Excision of the first intron from the gonadotropin-releasing hormone (GnRH) transcript serves as a key regulatory step for GnRH biosynthesis

Abstract

The mammalian gonadotropin-releasing hormone (GnRH) gene consists of four short exons (denoted as 1, 2, 3, and 4) and three intervening introns (A, B, and C). Recently, we demonstrated that excision of the first intron (intron A) from the GnRH transcript is regulated in a tissue- and developmental stage-specific fashion and is severely attenuated in hypogonadal (hpg) mouse because of its lack of exonic splicing enhancers (ESE) 3 and 4. In the present study, we examined the influence of intron A on translational efficiency, thereby establishing a post-transcriptional control over GnRH biosynthesis. First, we verified that an intron A-retained GnRH transcript is a splicing variant but not a splicing intermediate. Intron A-retained transcripts can be transported to the cytoplasm in contrast to intron B-containing transcripts, which are restricted to the nucleus. This result implicates the intron A-retained GnRH transcript as a splicing variant; it has a long 5'-untranslated region, as the GnRH prohormone open reading frame (ORF) begins on exon 2. We investigated whether an intron A-retained GnRH transcript can properly initiate translation at the appropriate start codon and found that intron A completely blocks the translation initiation of its downstream reporter ORF both in vivo and in vitro.

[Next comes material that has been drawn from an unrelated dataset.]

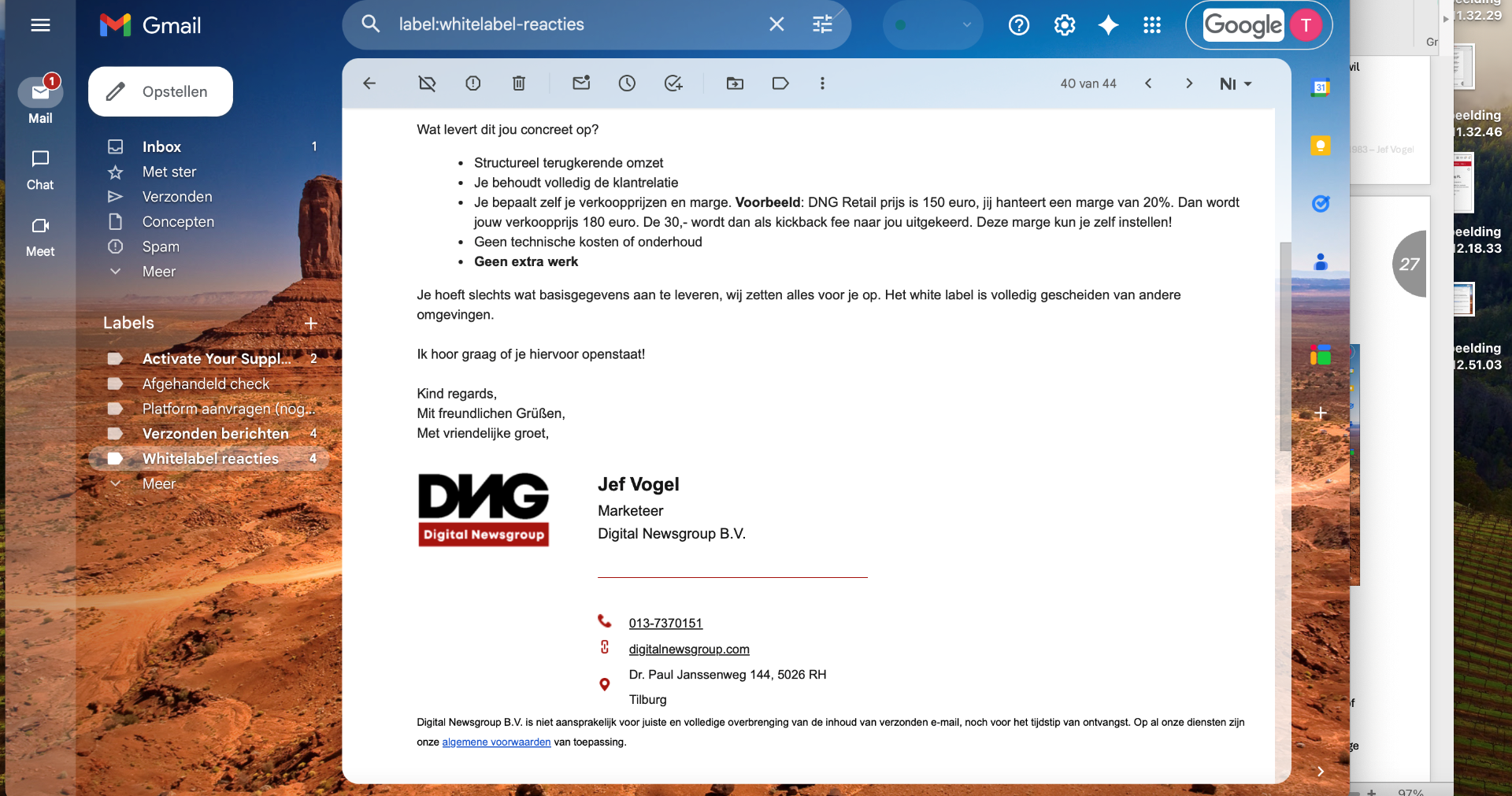Image resolution: width=1512 pixels, height=796 pixels.
Task: Open the Inbox folder
Action: click(x=161, y=146)
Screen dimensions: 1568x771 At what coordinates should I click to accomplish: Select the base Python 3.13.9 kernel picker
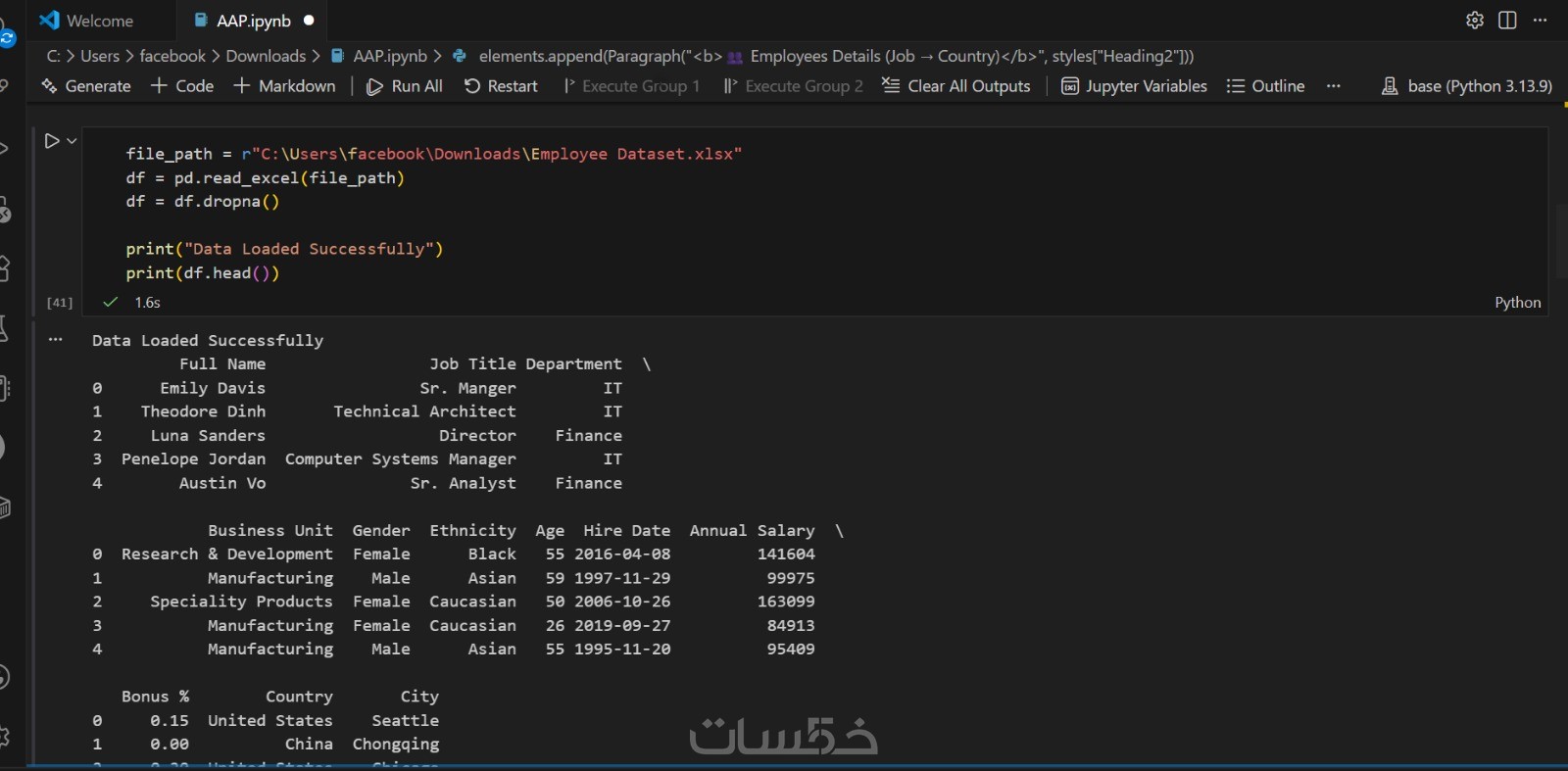tap(1467, 86)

The inhibition of translation initiation appears to be due to the presence of a tandem repeat of ATG sequences within intron A. Constructs bearing mutations of ATGs to AAGs restored translation initiation at the downstream start codon; the extent of this restoration correlated with the number of mutated ATGs. Besides the failure in the translation initiation of GnRH-coding region in the intron A-containing variant, the present study also suggests that the interference between mature GnRH mRNA and intron A-retained splicing variant could occur to lower the efficiency of GnRH biosynthesis in the GT1-1-immortalized GnRH-producing cell line. Therefore, our results indicate that the precise and efficient excision of intron A and the joining of adjacent exons may be a critical regulatory step for the post-transcriptional regulation of GnRH biosynthesis.